Danach tauchte Angst auf: Und was kommt dann? Was geschieht dann mit MIR? Als ob das dann noch eine Bedeutung hätte. Und dennoch war sie real diese Angst, war sie doch sehr deutlich zu spüren. Es war interessanter Weise keine Angst vor dem Sterben, es war diese Unsicherheit, die mir Angst machte. Obwohl ich mich immer wieder mit dem Thema auseinandergesetzt hatte und selbst auch schon eine Rückführung in das Zwischenleben zwischen dem letzten und diesem Leben gemacht hatte, war ich mir da also nicht ganz sicher, was kommen würde. Also ist da Angst, vor dem was kommt.
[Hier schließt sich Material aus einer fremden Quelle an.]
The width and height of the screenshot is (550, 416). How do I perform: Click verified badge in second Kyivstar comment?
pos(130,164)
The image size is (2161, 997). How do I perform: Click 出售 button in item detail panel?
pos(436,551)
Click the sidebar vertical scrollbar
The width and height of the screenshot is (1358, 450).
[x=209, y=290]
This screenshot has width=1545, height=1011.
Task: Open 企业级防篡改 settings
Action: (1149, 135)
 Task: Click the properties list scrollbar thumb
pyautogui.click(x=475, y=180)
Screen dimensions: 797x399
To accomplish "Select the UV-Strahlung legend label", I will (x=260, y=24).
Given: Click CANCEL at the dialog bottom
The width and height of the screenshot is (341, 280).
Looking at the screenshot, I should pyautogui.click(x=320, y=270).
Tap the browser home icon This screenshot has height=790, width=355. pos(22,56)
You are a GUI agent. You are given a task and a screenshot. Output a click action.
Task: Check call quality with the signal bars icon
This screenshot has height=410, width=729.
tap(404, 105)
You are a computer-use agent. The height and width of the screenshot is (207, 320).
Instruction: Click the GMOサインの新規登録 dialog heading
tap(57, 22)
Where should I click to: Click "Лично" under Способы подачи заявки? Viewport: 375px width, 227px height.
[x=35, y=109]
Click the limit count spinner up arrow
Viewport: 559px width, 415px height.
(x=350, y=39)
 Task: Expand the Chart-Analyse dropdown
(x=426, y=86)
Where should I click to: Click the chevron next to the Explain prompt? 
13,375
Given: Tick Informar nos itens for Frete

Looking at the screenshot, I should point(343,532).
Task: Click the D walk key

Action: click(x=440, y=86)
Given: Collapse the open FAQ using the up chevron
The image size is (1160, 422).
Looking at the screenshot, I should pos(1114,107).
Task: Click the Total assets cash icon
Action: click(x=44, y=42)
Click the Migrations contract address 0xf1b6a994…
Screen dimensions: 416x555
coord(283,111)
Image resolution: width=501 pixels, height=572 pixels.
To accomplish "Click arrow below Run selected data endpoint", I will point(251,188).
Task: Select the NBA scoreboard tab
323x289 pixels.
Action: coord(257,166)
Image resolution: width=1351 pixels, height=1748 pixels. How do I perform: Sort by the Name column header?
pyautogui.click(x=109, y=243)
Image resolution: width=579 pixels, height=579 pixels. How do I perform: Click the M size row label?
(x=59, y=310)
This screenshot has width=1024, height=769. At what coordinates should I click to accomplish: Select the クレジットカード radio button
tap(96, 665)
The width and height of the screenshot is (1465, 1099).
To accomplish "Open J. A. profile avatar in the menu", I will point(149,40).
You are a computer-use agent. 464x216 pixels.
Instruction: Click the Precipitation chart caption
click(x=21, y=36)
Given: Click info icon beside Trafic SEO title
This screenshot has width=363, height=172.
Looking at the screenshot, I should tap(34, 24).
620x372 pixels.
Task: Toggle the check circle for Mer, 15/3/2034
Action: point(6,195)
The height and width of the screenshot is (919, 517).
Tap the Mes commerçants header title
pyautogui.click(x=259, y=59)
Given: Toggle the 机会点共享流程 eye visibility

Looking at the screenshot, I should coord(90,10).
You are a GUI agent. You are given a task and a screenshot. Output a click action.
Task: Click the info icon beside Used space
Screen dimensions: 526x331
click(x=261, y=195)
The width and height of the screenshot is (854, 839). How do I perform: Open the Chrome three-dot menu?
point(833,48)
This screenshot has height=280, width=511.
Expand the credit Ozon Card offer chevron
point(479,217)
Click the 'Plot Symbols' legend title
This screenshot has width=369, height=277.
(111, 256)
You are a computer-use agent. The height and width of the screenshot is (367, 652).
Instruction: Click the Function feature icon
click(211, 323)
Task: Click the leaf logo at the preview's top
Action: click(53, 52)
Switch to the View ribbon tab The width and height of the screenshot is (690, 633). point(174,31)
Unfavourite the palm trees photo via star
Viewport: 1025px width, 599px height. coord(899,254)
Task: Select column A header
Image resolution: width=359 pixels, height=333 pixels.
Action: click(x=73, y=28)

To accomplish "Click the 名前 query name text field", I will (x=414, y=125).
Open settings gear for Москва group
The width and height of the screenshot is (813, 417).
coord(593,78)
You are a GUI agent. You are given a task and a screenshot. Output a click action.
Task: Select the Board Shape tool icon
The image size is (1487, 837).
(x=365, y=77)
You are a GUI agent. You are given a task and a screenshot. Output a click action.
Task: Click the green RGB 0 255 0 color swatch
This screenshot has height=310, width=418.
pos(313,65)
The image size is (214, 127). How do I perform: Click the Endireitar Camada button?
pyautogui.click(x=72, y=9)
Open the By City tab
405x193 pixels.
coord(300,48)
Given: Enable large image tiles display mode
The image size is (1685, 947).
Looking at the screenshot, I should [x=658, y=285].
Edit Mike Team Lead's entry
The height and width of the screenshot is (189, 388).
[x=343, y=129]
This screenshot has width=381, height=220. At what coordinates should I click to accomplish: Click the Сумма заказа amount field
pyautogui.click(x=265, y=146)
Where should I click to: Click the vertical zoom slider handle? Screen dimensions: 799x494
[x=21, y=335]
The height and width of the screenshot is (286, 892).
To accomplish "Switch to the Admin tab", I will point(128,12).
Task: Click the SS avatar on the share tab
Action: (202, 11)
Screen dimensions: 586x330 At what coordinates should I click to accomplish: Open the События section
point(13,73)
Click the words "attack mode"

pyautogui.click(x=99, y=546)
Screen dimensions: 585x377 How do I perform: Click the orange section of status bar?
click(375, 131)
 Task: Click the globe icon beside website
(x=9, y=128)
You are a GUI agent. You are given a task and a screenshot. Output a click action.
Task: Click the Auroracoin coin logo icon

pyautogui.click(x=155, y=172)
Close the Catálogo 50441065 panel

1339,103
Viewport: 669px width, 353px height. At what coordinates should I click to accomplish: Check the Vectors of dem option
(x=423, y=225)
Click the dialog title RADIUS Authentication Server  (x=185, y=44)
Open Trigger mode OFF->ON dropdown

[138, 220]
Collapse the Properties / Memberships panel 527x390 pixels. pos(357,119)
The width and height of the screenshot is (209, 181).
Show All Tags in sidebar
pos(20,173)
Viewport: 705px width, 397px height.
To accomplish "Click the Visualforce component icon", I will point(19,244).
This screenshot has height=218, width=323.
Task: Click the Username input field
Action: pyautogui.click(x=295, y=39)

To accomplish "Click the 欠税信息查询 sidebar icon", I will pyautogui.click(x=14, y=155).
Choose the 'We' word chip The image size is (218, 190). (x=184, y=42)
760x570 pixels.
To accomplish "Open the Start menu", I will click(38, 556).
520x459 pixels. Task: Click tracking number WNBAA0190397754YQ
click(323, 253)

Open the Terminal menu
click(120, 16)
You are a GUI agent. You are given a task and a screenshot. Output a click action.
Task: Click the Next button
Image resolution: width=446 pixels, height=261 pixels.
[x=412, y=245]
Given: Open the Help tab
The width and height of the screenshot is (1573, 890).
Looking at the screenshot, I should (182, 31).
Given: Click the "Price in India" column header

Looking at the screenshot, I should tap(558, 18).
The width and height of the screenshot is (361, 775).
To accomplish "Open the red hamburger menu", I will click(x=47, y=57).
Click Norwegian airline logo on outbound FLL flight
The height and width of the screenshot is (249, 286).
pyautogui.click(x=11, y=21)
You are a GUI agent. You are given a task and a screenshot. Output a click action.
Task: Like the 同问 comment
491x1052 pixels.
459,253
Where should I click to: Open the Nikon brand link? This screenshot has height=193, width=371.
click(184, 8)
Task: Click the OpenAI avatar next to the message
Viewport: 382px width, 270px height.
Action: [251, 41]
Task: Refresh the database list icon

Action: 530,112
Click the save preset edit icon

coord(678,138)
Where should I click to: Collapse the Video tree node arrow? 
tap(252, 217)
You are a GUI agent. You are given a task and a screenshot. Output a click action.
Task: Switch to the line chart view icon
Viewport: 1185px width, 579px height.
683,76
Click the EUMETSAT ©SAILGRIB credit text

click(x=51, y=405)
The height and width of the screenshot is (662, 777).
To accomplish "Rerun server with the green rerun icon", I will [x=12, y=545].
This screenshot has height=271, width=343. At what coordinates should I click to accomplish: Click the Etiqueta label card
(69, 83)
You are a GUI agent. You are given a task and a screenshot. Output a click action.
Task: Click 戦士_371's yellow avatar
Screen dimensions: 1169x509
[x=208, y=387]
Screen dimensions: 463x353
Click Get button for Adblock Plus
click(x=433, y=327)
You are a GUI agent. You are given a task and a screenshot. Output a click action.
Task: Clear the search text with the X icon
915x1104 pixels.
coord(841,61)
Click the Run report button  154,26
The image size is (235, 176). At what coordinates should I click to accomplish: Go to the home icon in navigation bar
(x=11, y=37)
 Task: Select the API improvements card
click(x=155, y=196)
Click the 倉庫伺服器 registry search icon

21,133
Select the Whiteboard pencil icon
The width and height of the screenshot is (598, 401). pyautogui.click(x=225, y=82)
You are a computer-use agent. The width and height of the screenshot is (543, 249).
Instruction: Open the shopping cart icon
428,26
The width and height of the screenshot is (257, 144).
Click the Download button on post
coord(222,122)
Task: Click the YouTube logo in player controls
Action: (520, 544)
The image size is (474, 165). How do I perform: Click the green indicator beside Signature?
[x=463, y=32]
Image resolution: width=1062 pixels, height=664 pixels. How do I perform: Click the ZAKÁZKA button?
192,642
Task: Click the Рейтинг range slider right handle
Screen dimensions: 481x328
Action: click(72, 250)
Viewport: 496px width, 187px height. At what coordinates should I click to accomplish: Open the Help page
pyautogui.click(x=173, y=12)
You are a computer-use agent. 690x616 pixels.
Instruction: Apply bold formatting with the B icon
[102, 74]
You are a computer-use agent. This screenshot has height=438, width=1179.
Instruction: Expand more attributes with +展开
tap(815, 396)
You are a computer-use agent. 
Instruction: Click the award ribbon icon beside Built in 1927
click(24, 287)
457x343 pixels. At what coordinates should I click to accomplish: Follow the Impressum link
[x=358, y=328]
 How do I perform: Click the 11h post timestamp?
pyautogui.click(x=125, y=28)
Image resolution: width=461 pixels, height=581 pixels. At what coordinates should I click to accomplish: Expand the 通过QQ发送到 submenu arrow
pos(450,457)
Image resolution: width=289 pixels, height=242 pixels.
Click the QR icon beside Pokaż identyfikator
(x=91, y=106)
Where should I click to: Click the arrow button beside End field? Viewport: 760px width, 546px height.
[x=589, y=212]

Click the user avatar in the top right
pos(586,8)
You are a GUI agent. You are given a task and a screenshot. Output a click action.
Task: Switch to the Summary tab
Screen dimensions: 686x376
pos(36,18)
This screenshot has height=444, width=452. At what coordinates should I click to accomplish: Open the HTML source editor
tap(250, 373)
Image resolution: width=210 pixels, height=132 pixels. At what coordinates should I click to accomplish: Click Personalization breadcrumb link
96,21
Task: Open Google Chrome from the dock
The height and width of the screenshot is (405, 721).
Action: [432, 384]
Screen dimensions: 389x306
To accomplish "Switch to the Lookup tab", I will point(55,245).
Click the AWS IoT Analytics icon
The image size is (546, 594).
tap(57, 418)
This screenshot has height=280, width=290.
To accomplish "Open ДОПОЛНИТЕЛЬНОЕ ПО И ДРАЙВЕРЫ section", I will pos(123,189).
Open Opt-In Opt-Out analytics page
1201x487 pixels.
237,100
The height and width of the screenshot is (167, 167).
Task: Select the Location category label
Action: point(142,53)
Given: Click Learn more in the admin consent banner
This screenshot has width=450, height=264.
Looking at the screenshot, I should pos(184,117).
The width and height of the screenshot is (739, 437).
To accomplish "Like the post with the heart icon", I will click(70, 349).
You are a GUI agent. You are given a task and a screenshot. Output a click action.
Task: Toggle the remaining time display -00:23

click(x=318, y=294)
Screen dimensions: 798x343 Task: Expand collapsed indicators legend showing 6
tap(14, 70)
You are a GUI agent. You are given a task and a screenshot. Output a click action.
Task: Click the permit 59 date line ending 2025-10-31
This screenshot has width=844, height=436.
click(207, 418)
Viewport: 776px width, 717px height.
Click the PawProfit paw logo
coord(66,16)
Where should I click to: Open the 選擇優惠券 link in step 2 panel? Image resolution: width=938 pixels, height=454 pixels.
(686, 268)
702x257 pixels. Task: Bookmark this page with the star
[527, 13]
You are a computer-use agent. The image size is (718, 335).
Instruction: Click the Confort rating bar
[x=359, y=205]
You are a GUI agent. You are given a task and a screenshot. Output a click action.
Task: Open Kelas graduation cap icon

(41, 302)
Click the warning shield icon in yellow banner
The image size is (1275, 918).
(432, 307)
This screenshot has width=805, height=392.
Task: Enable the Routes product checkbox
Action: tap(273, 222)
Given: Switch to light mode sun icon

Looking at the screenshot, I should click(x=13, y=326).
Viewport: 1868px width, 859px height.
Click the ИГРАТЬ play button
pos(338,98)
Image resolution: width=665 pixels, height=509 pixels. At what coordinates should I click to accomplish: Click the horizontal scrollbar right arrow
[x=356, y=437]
Kannte ich das vielleicht auch aus meinem jetzigen Leben? Anscheinend schon, nur war das etwas, was ich mir nicht so gerne eingestehen wollte. Kurz zeigte sich der Gedanke, dass es dann endgültig wäre, könnte ich ja dann nicht mehr zurück. Vorbei, für immer (in diesem Leben!)
Danach tauchten vor meinen Augen Bilder auf, Bilder von den Dingen, die ich tun würde:
Ich würde jede Einzelheit in meiner Wohnung und in meinem Umfeld noch einmal ganz genau betrachten. Als ob ich es mit den Augen einsaugen würde, ein Bild davon machen. Jedes einzelne Blatt auf meiner Pflanze, jede Blüte, jedes Kästchen, jeden Sessel, jedes Stück Boden so betrachten, riechen und begreifen, als wäre er einzigartig. So wie Kinder es oft tun, fällt mir dabei auf. Wieder staunen über das Wunder, das sich mir hier gerade eröffnet. Nichts mehr als selbstverständlich zu betrachten und mich an jedem einzelnen Ding erfreuen, sei es auch noch so klein.
Ich würde jeden einzelnen Zehen- und Fingernagel in einer anderen Farbe lackieren, um noch einmal die Pracht aller Farben genießen zu können. Und ich würde darüber lachen, aus ganzem Herzen.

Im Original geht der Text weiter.